* Brief *
All lines at and after the one containing "Image resolution: width=1400", up to the end of the listing below, are to be printed exactly, with the pictures omitted.

* Entries supplied *
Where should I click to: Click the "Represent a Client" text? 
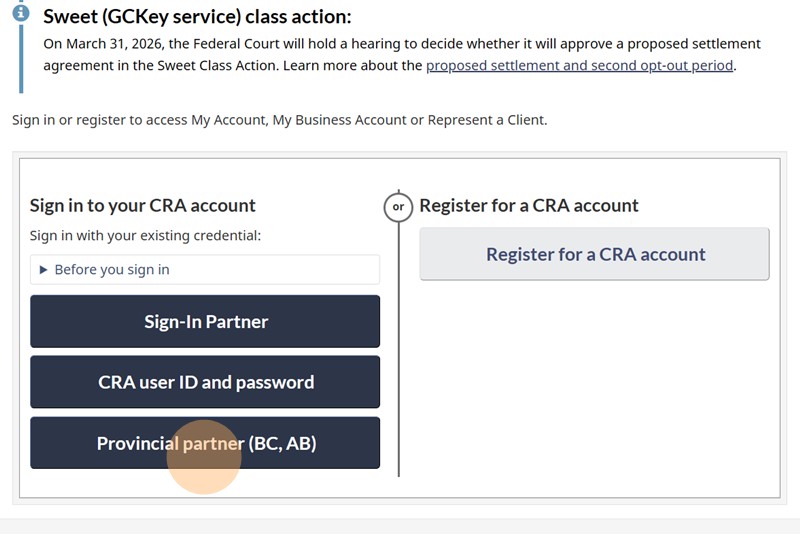pos(486,120)
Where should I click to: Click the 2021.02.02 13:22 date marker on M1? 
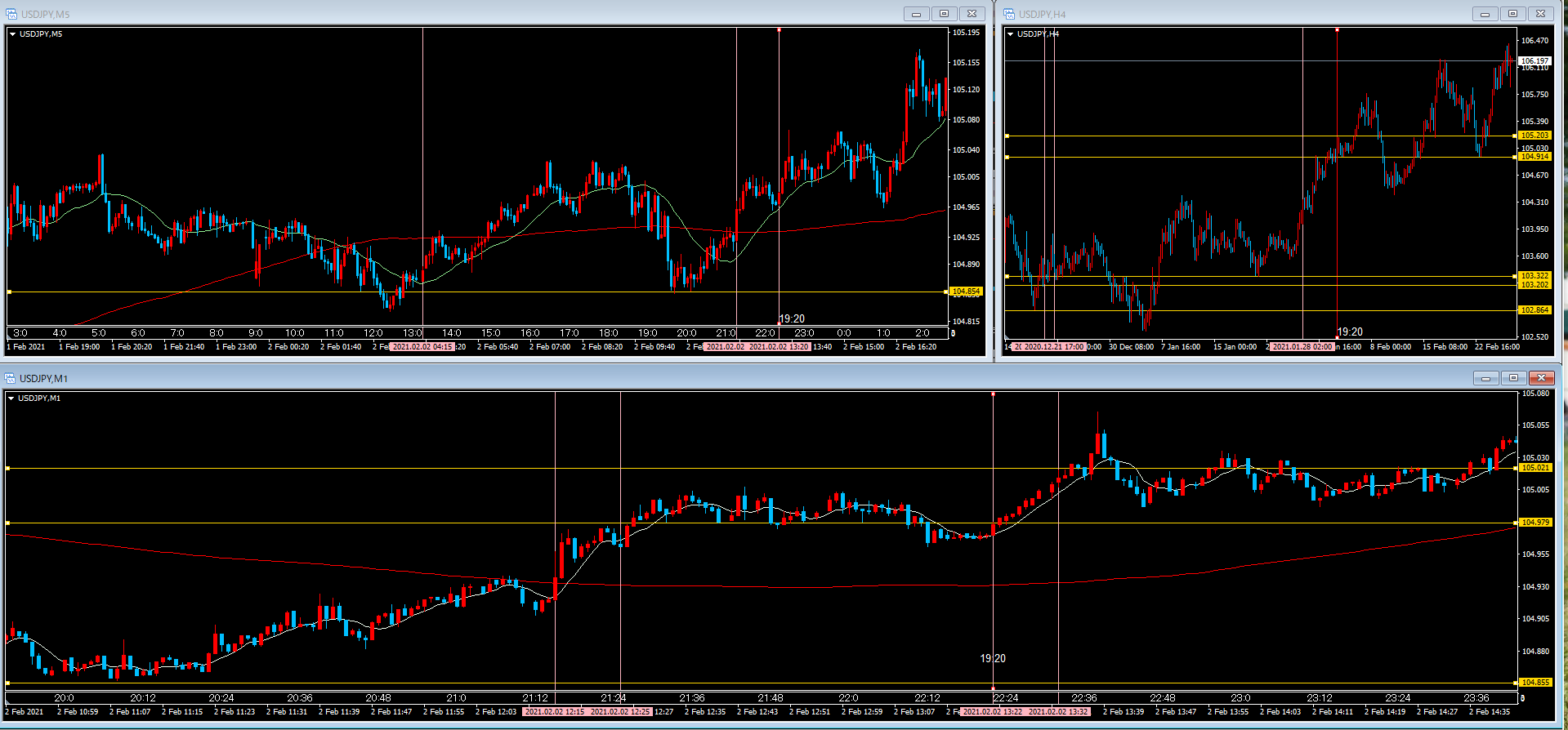click(992, 712)
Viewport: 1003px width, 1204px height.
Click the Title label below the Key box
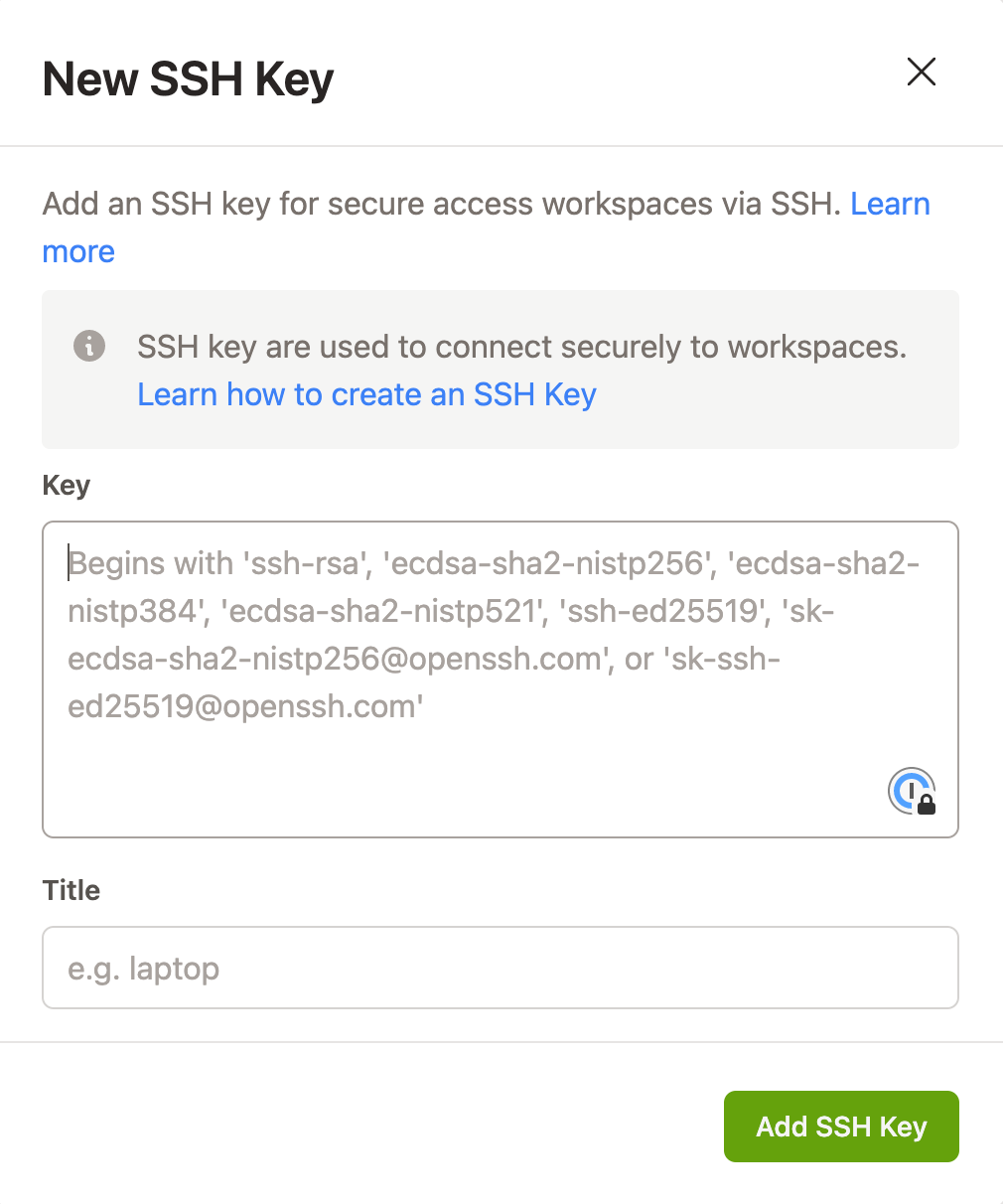point(70,890)
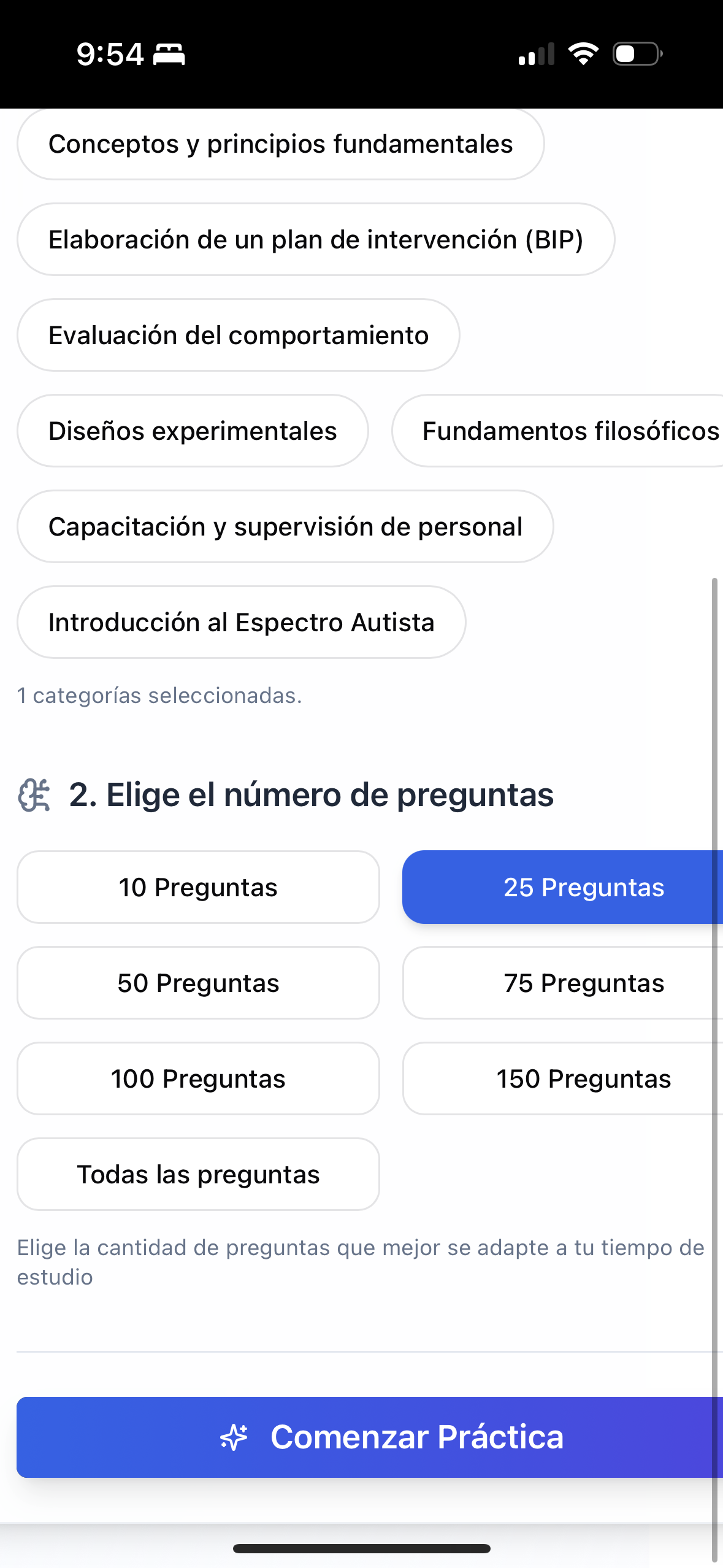
Task: Tap the Wi-Fi status icon
Action: 583,54
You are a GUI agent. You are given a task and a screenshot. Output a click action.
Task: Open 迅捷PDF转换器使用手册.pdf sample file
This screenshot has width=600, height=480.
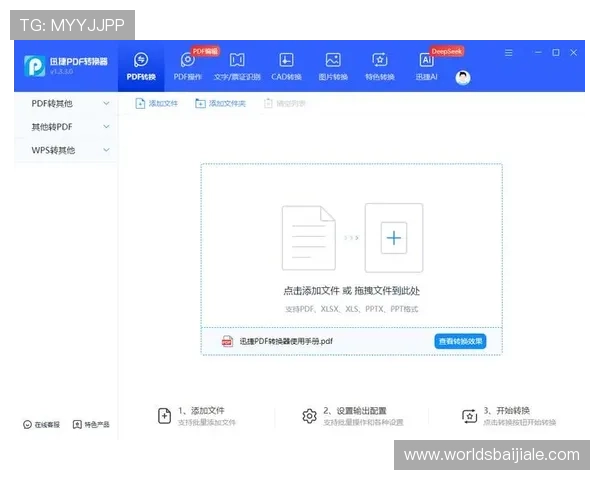tap(286, 342)
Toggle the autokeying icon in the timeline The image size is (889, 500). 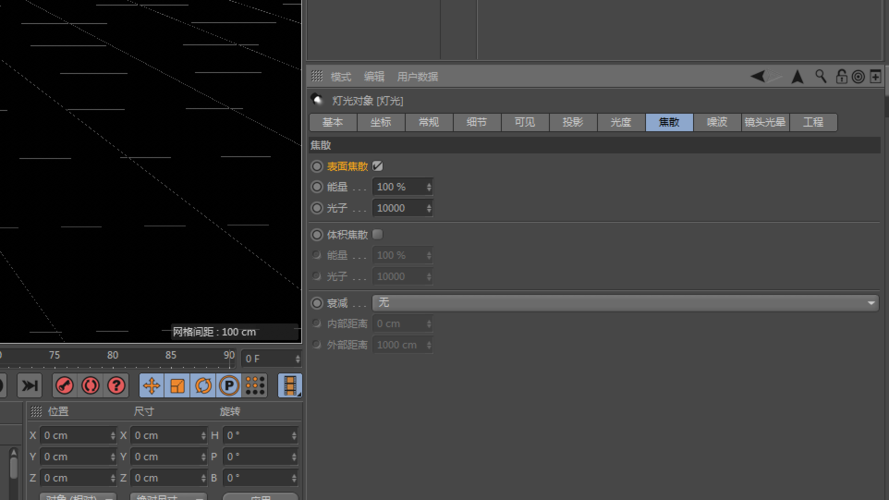tap(90, 385)
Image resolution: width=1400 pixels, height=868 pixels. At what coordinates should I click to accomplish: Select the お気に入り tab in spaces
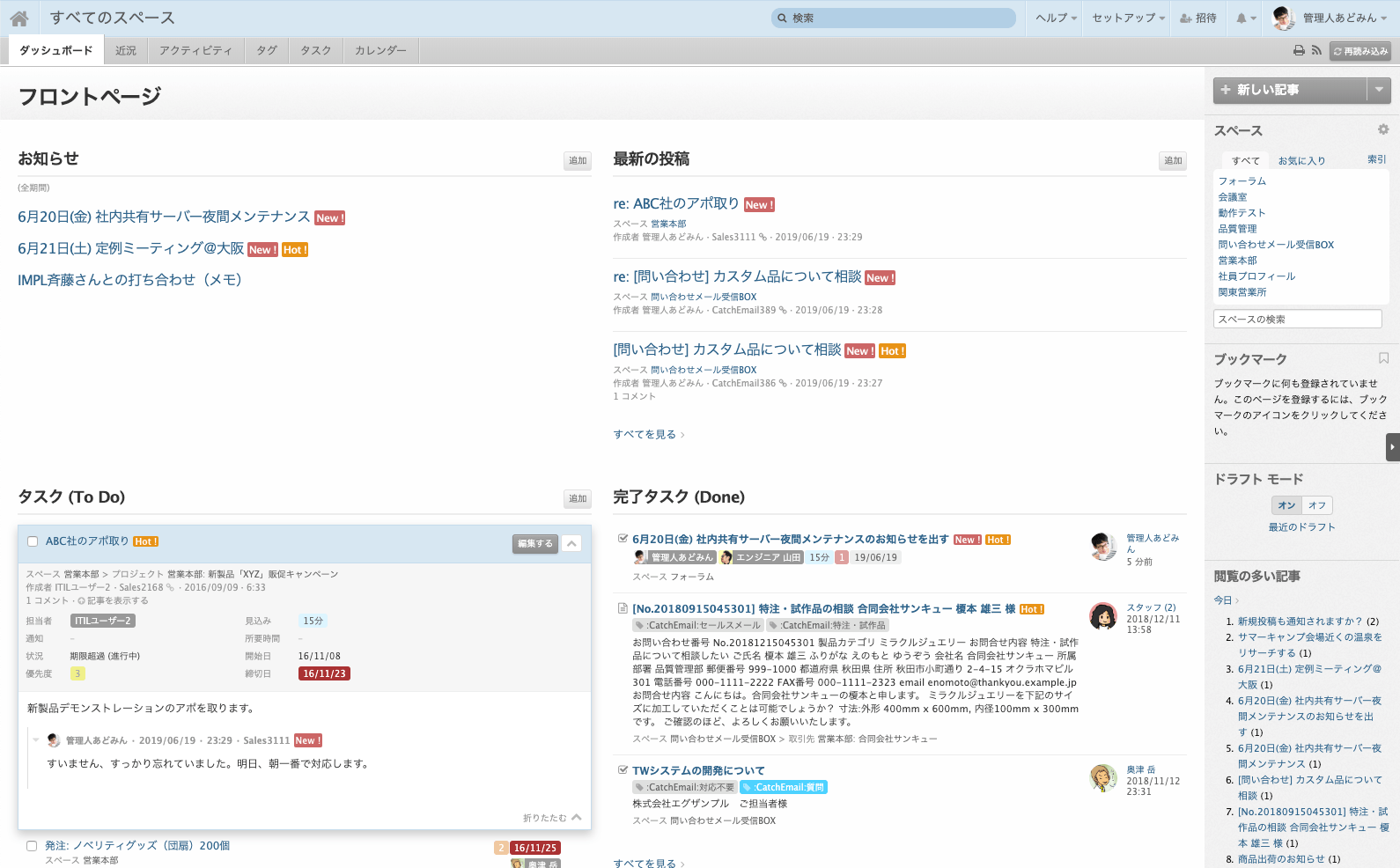pyautogui.click(x=1301, y=160)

* Response to the exercise *
Image resolution: width=1400 pixels, height=868 pixels. At what coordinates should I click to accomplish: Select the お気に入り tab in spaces
pyautogui.click(x=1301, y=160)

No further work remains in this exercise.